*** Opening of Listed entries ***

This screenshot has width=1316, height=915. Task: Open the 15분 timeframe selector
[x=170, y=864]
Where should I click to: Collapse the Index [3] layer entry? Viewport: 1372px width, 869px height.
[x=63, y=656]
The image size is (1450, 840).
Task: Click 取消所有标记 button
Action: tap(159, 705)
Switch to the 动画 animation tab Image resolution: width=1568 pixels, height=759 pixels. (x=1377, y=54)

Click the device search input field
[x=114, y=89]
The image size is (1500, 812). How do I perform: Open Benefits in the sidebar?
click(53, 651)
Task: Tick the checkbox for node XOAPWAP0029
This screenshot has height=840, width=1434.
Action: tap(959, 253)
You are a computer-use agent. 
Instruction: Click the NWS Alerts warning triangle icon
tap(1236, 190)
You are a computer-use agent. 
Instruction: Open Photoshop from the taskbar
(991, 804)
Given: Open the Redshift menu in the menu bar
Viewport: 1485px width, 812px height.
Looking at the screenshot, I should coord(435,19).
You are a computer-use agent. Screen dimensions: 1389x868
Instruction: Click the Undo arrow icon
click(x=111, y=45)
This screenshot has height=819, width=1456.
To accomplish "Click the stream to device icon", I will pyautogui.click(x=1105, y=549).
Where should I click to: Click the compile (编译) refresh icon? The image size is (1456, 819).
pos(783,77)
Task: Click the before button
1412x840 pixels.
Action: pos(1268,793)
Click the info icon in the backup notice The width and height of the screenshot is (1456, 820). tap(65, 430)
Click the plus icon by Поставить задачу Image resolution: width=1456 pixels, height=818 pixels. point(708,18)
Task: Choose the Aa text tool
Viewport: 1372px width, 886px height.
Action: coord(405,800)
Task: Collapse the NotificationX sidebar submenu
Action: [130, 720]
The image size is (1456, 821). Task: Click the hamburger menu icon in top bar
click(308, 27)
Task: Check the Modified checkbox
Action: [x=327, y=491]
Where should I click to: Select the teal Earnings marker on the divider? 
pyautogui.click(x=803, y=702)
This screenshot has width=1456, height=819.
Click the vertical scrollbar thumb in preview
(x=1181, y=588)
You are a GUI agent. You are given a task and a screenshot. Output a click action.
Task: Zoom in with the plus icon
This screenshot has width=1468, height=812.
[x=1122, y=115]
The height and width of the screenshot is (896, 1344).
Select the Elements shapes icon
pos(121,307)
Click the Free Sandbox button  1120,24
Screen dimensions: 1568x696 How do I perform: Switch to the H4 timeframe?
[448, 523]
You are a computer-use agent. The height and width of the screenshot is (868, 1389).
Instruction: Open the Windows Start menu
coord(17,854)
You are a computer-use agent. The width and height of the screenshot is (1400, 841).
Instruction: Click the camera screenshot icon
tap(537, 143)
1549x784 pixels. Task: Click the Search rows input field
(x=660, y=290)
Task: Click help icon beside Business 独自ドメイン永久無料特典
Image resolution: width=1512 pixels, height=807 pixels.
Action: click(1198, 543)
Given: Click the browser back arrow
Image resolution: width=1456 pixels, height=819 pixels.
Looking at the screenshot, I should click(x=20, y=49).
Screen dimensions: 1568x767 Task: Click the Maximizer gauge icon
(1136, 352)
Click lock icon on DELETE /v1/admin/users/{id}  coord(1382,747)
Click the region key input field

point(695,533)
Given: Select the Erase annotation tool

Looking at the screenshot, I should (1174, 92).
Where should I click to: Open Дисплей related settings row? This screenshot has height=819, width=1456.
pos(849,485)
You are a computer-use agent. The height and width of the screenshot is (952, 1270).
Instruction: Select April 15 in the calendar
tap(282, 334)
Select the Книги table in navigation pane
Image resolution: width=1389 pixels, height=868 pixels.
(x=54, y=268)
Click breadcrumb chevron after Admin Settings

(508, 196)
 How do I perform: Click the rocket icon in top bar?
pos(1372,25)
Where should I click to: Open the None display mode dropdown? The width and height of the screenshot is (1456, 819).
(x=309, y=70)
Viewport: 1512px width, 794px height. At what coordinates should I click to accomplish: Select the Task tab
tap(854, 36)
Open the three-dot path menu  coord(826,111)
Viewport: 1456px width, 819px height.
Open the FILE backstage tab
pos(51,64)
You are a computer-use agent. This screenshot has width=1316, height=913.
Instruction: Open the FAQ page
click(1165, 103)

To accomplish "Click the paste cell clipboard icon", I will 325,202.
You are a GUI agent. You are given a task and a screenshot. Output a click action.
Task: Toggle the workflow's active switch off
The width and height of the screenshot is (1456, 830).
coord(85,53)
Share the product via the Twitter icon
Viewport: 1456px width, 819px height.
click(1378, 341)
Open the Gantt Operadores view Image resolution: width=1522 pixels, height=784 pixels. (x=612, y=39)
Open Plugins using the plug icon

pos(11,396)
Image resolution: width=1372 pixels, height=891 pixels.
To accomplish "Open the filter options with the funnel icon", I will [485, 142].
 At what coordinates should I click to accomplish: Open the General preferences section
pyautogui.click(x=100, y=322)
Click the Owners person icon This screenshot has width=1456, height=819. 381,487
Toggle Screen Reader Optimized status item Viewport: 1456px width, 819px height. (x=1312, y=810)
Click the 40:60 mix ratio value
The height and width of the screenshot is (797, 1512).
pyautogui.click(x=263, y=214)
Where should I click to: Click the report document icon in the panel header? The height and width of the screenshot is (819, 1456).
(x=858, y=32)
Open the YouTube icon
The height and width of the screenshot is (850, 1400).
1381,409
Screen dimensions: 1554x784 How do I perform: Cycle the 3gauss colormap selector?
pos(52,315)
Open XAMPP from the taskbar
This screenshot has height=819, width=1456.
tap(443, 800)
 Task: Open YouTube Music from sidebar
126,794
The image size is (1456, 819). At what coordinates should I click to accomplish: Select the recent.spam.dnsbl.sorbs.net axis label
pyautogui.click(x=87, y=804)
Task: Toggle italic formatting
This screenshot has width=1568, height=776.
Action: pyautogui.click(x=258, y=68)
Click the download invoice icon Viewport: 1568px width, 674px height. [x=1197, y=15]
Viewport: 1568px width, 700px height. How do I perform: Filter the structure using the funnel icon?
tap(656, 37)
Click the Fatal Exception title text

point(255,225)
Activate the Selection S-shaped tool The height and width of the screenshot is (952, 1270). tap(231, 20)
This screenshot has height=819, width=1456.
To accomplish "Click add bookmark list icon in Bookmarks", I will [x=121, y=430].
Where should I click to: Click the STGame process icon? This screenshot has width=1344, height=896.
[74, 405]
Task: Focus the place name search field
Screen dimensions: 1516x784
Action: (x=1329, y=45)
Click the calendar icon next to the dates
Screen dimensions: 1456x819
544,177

*** Close of Listed entries ***

> Directions for this task: Each record needs to be given again exactly.

> Reply:
This screenshot has width=1316, height=915. Task: Open the 15분 timeframe selector
[x=170, y=864]
Where should I click to: Collapse the Index [3] layer entry? Viewport: 1372px width, 869px height.
[x=63, y=656]
The image size is (1450, 840).
Task: Click 取消所有标记 button
Action: tap(159, 705)
Switch to the 动画 animation tab Image resolution: width=1568 pixels, height=759 pixels. (x=1377, y=54)

Click the device search input field
[x=114, y=89]
The image size is (1500, 812). How do I perform: Open Benefits in the sidebar?
click(53, 651)
Task: Tick the checkbox for node XOAPWAP0029
This screenshot has height=840, width=1434.
Action: tap(959, 253)
You are a computer-use agent. 
Instruction: Click the NWS Alerts warning triangle icon
tap(1236, 190)
You are a computer-use agent. 
Instruction: Open Photoshop from the taskbar
(991, 804)
Given: Open the Redshift menu in the menu bar
Viewport: 1485px width, 812px height.
Looking at the screenshot, I should coord(435,19).
You are a computer-use agent. Screen dimensions: 1389x868
Instruction: Click the Undo arrow icon
click(x=111, y=45)
This screenshot has height=819, width=1456.
To accomplish "Click the stream to device icon", I will pyautogui.click(x=1105, y=549).
Where should I click to: Click the compile (编译) refresh icon? The image size is (1456, 819).
pos(783,77)
Task: Click the before button
1412x840 pixels.
Action: pos(1268,793)
Click the info icon in the backup notice The width and height of the screenshot is (1456, 820). tap(65, 430)
Click the plus icon by Поставить задачу Image resolution: width=1456 pixels, height=818 pixels. point(708,18)
Task: Choose the Aa text tool
Viewport: 1372px width, 886px height.
Action: coord(405,800)
Task: Collapse the NotificationX sidebar submenu
Action: [130, 720]
The image size is (1456, 821). Task: Click the hamburger menu icon in top bar
click(308, 27)
Task: Check the Modified checkbox
Action: [x=327, y=491]
Where should I click to: Select the teal Earnings marker on the divider? 
pyautogui.click(x=803, y=702)
This screenshot has width=1456, height=819.
Click the vertical scrollbar thumb in preview
(x=1181, y=588)
You are a GUI agent. You are given a task and a screenshot. Output a click action.
Task: Zoom in with the plus icon
This screenshot has width=1468, height=812.
[x=1122, y=115]
The height and width of the screenshot is (896, 1344).
Select the Elements shapes icon
pos(121,307)
Click the Free Sandbox button  1120,24
Screen dimensions: 1568x696 How do I perform: Switch to the H4 timeframe?
[448, 523]
You are a computer-use agent. The height and width of the screenshot is (868, 1389).
Instruction: Open the Windows Start menu
coord(17,854)
You are a computer-use agent. The width and height of the screenshot is (1400, 841).
Instruction: Click the camera screenshot icon
tap(537, 143)
1549x784 pixels. Task: Click the Search rows input field
(x=660, y=290)
Task: Click help icon beside Business 独自ドメイン永久無料特典
Image resolution: width=1512 pixels, height=807 pixels.
Action: click(1198, 543)
Given: Click the browser back arrow
Image resolution: width=1456 pixels, height=819 pixels.
Looking at the screenshot, I should click(x=20, y=49).
Screen dimensions: 1568x767 Task: Click the Maximizer gauge icon
(1136, 352)
Click lock icon on DELETE /v1/admin/users/{id}  coord(1382,747)
Click the region key input field

point(695,533)
Given: Select the Erase annotation tool

Looking at the screenshot, I should (1174, 92).
Where should I click to: Open Дисплей related settings row? This screenshot has height=819, width=1456.
pos(849,485)
You are a computer-use agent. The height and width of the screenshot is (952, 1270).
Instruction: Select April 15 in the calendar
tap(282, 334)
Select the Книги table in navigation pane
Image resolution: width=1389 pixels, height=868 pixels.
(x=54, y=268)
Click breadcrumb chevron after Admin Settings

(508, 196)
 How do I perform: Click the rocket icon in top bar?
pos(1372,25)
Where should I click to: Open the None display mode dropdown? The width and height of the screenshot is (1456, 819).
(x=309, y=70)
Viewport: 1512px width, 794px height. At what coordinates should I click to accomplish: Select the Task tab
tap(854, 36)
Open the three-dot path menu  coord(826,111)
Viewport: 1456px width, 819px height.
Open the FILE backstage tab
pos(51,64)
You are a computer-use agent. This screenshot has width=1316, height=913.
Instruction: Open the FAQ page
click(1165, 103)

To accomplish "Click the paste cell clipboard icon", I will 325,202.
You are a GUI agent. You are given a task and a screenshot. Output a click action.
Task: Toggle the workflow's active switch off
The width and height of the screenshot is (1456, 830).
coord(85,53)
Share the product via the Twitter icon
Viewport: 1456px width, 819px height.
click(1378, 341)
Open the Gantt Operadores view Image resolution: width=1522 pixels, height=784 pixels. (x=612, y=39)
Open Plugins using the plug icon

pos(11,396)
Image resolution: width=1372 pixels, height=891 pixels.
To accomplish "Open the filter options with the funnel icon", I will [485, 142].
 At what coordinates should I click to accomplish: Open the General preferences section
pyautogui.click(x=100, y=322)
Click the Owners person icon This screenshot has width=1456, height=819. 381,487
Toggle Screen Reader Optimized status item Viewport: 1456px width, 819px height. (x=1312, y=810)
Click the 40:60 mix ratio value
The height and width of the screenshot is (797, 1512).
pyautogui.click(x=263, y=214)
Where should I click to: Click the report document icon in the panel header? The height and width of the screenshot is (819, 1456).
(x=858, y=32)
Open the YouTube icon
The height and width of the screenshot is (850, 1400).
1381,409
Screen dimensions: 1554x784 How do I perform: Cycle the 3gauss colormap selector?
pos(52,315)
Open XAMPP from the taskbar
This screenshot has height=819, width=1456.
tap(443, 800)
 Task: Open YouTube Music from sidebar
126,794
The image size is (1456, 819). At what coordinates should I click to accomplish: Select the recent.spam.dnsbl.sorbs.net axis label
pyautogui.click(x=87, y=804)
Task: Toggle italic formatting
This screenshot has width=1568, height=776.
Action: pyautogui.click(x=258, y=68)
Click the download invoice icon Viewport: 1568px width, 674px height. [x=1197, y=15]
Viewport: 1568px width, 700px height. How do I perform: Filter the structure using the funnel icon?
tap(656, 37)
Click the Fatal Exception title text

point(255,225)
Activate the Selection S-shaped tool The height and width of the screenshot is (952, 1270). tap(231, 20)
This screenshot has height=819, width=1456.
To accomplish "Click add bookmark list icon in Bookmarks", I will [x=121, y=430].
Where should I click to: Click the STGame process icon? This screenshot has width=1344, height=896.
[74, 405]
Task: Focus the place name search field
Screen dimensions: 1516x784
Action: (x=1329, y=45)
Click the calendar icon next to the dates
Screen dimensions: 1456x819
544,177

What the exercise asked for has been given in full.